--- DATA FOR ANALYSIS ---
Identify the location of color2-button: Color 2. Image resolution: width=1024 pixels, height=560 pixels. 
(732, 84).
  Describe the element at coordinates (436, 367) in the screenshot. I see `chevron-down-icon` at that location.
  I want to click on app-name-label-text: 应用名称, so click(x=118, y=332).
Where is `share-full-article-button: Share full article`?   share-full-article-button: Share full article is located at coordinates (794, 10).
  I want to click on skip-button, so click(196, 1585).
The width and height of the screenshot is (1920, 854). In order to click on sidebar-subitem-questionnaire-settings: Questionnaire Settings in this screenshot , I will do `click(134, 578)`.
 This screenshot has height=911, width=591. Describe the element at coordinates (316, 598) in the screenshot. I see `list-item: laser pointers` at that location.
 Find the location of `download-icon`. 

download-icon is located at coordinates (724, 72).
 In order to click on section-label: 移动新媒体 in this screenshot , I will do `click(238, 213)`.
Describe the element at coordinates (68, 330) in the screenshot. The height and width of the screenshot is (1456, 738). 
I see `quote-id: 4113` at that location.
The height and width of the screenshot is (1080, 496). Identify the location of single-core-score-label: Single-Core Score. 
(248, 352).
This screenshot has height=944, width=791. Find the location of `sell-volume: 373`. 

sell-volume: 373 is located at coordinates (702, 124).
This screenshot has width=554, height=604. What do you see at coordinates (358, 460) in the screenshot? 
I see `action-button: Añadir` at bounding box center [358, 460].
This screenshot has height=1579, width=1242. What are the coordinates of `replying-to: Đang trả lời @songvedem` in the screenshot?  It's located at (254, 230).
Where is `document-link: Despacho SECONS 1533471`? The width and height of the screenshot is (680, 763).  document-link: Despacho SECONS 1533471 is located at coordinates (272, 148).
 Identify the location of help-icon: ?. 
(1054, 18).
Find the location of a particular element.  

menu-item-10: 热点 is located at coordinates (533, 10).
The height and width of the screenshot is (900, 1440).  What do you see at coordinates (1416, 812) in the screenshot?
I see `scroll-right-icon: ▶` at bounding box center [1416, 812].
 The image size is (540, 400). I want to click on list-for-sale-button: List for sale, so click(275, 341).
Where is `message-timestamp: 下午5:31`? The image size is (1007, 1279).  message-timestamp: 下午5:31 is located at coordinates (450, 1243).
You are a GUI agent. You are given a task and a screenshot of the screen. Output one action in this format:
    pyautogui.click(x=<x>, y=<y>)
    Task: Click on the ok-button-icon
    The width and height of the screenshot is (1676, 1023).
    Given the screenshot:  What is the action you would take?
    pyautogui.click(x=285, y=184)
---
→ **PROBLEM DETAILS**
Lay out the items as a two-column CSV with the headers item_text and answer, starting at the line containing "This screenshot has height=944, width=791." and ending at the line containing "center [358, 460].". Give one row per item, and put each value in a single quoted field with line breaks turned into spaces.

→ **RESPONSE FOR THIS EXERCISE**
item_text,answer
"This screenshot has height=944, width=791. Find the location of `sell-volume: 373`.","sell-volume: 373 is located at coordinates (702, 124)."
"This screenshot has width=554, height=604. What do you see at coordinates (358, 460) in the screenshot?","I see `action-button: Añadir` at bounding box center [358, 460]."